O dólar enfrenta pressão crescente à medida que a desaceleração da manufatura intensifica as expectativas de corte de taxa

Dólar mais fraco sinaliza mudança para afrouxamento da política

O dólar deteriorou-se ainda mais na terça-feira, à medida que novos dados económicos despertaram uma renovada especulação sobre reduções iminentes das taxas de juro. O Índice do Dólar dos EUA, comparado a seis moedas principais, caiu para 99.408 na negociação asiática—marcando o seu ponto mais baixo em duas semanas e estendendo as perdas para uma sétima sessão consecutiva. Esta deterioração reflete a crescente convicção do mercado de que a Reserva Federal irá reduzir os custos de empréstimo na sua decisão de política de 10 de dezembro.

Contração da manufatura aprofunda o caso de redução de taxas

A fraqueza persistente na atividade industrial dos EUA tornou-se o principal fator nas expectativas de política monetária.
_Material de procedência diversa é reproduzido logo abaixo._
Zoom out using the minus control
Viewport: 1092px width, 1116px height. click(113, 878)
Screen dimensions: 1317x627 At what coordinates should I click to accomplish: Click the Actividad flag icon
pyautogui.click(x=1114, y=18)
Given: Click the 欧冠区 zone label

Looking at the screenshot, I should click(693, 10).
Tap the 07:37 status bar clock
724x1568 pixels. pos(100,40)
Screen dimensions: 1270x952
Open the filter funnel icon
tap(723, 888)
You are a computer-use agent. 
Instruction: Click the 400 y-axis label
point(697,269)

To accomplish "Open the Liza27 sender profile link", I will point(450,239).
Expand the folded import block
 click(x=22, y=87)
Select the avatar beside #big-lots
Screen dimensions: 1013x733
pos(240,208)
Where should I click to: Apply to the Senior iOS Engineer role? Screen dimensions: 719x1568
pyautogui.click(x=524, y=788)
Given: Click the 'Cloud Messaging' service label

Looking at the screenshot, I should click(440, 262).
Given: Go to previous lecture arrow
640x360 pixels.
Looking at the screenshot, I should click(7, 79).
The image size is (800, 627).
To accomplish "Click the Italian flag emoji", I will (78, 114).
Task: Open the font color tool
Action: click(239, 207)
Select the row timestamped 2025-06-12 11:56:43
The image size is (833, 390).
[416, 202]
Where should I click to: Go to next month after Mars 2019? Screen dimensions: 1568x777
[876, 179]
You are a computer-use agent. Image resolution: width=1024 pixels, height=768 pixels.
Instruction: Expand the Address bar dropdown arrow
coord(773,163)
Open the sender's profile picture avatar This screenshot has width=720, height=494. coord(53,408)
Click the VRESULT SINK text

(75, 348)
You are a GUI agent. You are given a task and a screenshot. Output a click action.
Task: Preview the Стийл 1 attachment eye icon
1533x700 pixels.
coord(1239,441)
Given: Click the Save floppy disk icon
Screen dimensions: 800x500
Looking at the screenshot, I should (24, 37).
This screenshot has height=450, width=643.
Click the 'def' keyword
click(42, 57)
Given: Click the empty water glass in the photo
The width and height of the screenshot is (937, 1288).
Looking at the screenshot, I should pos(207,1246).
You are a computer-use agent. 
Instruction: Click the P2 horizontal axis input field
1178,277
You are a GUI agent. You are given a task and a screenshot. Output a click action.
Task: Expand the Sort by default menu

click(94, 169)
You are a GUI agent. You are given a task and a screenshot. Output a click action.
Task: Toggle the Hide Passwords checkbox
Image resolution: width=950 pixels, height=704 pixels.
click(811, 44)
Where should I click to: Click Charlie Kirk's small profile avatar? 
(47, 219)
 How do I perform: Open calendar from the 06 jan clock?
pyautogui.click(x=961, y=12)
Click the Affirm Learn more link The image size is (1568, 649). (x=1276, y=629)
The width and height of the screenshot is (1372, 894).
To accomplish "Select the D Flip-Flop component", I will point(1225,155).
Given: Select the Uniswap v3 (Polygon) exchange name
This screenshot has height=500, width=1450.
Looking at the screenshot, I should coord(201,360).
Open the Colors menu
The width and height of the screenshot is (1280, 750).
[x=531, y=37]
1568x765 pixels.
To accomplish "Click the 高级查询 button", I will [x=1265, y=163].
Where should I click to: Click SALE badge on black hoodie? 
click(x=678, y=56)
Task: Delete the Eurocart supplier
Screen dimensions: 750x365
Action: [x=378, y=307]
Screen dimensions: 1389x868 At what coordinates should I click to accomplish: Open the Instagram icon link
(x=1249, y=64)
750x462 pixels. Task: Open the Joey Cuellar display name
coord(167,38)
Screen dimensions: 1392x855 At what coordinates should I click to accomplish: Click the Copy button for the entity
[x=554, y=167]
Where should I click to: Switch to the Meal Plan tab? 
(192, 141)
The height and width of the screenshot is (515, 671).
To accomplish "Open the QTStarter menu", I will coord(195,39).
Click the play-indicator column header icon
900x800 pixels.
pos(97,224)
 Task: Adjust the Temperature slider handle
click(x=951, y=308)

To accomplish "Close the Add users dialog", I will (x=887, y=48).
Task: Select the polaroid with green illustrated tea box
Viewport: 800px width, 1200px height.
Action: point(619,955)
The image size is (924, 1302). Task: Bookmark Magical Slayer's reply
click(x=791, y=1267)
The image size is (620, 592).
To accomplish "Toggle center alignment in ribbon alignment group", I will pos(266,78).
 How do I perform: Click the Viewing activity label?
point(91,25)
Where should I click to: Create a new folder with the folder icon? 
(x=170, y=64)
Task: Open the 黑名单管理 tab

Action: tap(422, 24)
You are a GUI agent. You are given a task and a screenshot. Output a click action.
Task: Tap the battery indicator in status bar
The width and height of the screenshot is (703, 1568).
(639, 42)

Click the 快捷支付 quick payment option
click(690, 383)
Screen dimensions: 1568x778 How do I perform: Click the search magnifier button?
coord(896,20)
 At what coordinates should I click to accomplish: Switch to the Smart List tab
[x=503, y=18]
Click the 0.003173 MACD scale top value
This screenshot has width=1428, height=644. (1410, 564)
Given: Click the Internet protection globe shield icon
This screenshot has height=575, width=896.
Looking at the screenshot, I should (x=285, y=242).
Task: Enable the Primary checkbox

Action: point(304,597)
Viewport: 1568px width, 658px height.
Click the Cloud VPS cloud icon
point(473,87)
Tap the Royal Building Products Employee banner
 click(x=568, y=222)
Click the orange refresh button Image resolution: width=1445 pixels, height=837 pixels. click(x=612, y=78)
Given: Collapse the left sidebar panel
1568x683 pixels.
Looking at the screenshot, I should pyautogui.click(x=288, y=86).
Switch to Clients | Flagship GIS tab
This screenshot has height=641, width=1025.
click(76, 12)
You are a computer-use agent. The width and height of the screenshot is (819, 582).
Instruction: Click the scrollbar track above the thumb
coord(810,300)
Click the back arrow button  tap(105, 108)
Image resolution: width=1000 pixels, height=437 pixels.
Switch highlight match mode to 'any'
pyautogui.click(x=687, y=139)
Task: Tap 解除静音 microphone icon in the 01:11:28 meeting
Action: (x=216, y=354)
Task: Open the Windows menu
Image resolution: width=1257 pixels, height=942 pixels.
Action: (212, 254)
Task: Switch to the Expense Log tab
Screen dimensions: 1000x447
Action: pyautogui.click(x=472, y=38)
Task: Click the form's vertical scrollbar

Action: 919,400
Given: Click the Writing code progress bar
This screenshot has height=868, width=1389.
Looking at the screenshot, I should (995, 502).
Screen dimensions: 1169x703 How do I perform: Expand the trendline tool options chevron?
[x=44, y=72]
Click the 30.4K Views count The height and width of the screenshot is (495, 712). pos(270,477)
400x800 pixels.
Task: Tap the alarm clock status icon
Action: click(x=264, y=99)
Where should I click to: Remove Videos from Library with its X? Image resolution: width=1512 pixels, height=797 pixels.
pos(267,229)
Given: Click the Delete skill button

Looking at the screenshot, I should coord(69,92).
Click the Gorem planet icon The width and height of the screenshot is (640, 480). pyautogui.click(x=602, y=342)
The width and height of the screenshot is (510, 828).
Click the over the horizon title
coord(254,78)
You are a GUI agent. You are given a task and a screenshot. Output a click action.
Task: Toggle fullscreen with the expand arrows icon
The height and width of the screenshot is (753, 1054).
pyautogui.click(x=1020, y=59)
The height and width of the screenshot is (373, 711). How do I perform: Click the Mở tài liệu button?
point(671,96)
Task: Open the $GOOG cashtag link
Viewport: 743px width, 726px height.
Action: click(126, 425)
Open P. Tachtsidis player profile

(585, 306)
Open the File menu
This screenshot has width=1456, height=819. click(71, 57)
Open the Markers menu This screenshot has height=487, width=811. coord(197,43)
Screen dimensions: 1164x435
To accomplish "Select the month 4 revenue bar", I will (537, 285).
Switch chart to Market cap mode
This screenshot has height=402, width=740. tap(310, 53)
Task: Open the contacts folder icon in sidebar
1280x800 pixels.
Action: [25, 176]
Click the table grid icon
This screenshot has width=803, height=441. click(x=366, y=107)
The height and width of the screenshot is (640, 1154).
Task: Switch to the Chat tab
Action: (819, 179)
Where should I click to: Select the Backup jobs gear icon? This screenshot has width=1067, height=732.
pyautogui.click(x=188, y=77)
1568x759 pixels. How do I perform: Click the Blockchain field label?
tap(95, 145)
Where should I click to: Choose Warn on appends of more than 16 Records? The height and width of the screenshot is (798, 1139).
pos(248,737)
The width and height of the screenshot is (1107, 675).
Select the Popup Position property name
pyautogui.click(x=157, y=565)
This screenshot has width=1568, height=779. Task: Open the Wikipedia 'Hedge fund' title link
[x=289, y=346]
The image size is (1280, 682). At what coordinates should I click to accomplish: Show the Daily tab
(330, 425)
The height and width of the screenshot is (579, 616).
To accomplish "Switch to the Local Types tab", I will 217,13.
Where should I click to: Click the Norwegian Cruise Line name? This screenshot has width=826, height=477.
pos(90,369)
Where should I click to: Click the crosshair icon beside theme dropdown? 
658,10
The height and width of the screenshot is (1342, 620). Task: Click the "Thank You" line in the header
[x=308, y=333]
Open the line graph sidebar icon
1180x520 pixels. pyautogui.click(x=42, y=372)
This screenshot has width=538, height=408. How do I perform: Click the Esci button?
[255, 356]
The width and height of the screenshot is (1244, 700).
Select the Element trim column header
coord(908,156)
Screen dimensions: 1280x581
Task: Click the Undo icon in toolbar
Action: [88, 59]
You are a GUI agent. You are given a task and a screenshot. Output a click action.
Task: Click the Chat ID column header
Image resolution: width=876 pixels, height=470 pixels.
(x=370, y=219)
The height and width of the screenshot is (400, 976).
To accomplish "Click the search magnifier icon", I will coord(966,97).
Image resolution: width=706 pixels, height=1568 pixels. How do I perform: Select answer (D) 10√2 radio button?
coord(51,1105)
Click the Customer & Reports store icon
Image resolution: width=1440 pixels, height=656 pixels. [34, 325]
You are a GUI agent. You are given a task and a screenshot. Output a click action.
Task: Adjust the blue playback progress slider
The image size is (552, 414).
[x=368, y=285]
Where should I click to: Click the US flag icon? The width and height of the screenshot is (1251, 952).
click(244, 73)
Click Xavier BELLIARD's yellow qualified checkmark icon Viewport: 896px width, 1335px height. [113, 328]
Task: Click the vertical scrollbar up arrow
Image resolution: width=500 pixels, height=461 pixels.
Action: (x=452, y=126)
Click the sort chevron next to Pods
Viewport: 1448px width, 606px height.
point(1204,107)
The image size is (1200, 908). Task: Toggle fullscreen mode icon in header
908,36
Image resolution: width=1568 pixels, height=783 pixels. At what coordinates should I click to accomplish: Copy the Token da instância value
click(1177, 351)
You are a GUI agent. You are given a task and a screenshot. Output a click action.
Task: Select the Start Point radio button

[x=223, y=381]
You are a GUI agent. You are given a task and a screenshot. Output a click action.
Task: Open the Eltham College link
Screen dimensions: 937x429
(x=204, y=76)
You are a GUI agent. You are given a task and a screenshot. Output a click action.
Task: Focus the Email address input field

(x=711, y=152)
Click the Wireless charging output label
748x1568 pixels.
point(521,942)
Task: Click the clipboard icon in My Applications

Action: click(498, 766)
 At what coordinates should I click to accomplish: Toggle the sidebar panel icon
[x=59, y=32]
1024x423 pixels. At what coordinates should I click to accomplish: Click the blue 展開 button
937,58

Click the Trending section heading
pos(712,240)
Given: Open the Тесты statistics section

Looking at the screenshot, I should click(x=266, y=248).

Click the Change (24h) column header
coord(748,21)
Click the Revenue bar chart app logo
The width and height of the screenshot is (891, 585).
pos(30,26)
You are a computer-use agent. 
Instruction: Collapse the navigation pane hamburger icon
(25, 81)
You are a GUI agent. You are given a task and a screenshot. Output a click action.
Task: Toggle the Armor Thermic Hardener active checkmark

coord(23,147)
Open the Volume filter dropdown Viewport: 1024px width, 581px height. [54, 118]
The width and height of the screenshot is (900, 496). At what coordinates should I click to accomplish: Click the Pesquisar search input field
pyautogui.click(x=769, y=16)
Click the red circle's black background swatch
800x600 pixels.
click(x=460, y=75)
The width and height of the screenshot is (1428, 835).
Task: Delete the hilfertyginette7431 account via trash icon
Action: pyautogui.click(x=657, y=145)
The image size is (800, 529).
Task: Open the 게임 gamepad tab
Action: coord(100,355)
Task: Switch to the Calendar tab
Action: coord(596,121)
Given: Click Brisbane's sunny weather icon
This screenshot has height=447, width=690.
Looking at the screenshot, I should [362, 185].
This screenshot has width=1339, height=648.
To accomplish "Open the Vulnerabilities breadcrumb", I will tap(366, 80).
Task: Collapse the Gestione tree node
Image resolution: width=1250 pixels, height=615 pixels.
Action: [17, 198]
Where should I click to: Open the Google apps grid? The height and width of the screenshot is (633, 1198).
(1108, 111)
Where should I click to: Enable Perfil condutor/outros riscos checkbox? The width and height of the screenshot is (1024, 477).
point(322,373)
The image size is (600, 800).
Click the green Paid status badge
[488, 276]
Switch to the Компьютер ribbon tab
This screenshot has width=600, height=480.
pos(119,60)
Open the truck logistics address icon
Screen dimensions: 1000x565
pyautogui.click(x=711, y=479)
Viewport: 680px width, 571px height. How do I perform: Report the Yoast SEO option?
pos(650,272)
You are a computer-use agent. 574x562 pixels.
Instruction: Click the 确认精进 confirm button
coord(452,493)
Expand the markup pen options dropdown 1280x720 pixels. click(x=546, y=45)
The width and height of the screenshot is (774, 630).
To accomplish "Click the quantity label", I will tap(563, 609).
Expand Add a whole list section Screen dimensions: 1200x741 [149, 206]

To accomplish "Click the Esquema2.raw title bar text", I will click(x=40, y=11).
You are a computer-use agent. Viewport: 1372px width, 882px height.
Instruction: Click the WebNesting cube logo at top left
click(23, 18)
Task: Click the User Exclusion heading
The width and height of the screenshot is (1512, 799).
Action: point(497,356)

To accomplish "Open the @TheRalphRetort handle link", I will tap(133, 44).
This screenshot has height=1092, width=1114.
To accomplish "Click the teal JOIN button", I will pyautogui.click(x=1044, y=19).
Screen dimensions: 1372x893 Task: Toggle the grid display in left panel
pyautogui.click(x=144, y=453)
O PMI de manufatura do Institute for Supply Management recuou para 48.2 em novembro, de 48.7 anteriormente, sinalizando o nono mês consecutivo de contração do setor. O enfraquecimento de novos pedidos, as quedas no emprego e os custos elevados de insumos, decorrentes das tarifas comerciais em curso, pintam um quadro de desaceleração do ritmo económico, segundo análise da equipa de economia G3 da ANZ em Londres. Esta fraqueza levou os economistas a projetar não só uma redução iminente das taxas, mas também cortes adicionais de 50 pontos base ao longo de 2026.

Mercados preveem alta probabilidade de redução de taxas

A ferramenta FedWatch do CME Group agora mostra uma probabilidade implícita de 88% de uma redução de 25 pontos base na reunião do Fed de 10 de dezembro—um aumento substancial em relação aos 63% estimados um mês antes. Esta mudança dramática na avaliação demonstra quão rapidamente as expectativas dos investidores mudaram em resposta aos sinais de desaceleração do crescimento. Entretanto, o rendimento do Tesouro a 10 anos subiu para 4.086% após a volatilidade global do mercado de obrigações na segunda-feira.

Caminhos divergentes nos mercados cambiais globais

Nos mercados de câmbio, a reação a sinais divergentes dos bancos centrais revelou-se desigual. O dólar manteve-se estável em 155.51 ienes, enquanto o Governador do Banco do Japão, Kazuo Ueda, sinalizou que a instituição avaliaria cuidadosamente os “benefícios e desvantagens” de um aumento de taxa na próxima reunião—um comentário que impulsionou os rendimentos japoneses a dois anos acima de 1% pela primeira vez desde 2008. O euro manteve-se próximo de $1.1610, enquanto os responsáveis políticos europeus continuaram o envolvimento diplomático na Ucrânia. A libra fortaleceu-se para $1.3216, perto das máximas mensais após desenvolvimentos políticos na autoridade fiscal do Reino Unido. O dólar australiano manteve-se firme em torno de $0.6544, enquanto a moeda da Nova Zelândia negociou a aproximadamente $0.5727, ambas mostrando estabilidade relativa com a abertura da sessão asiática.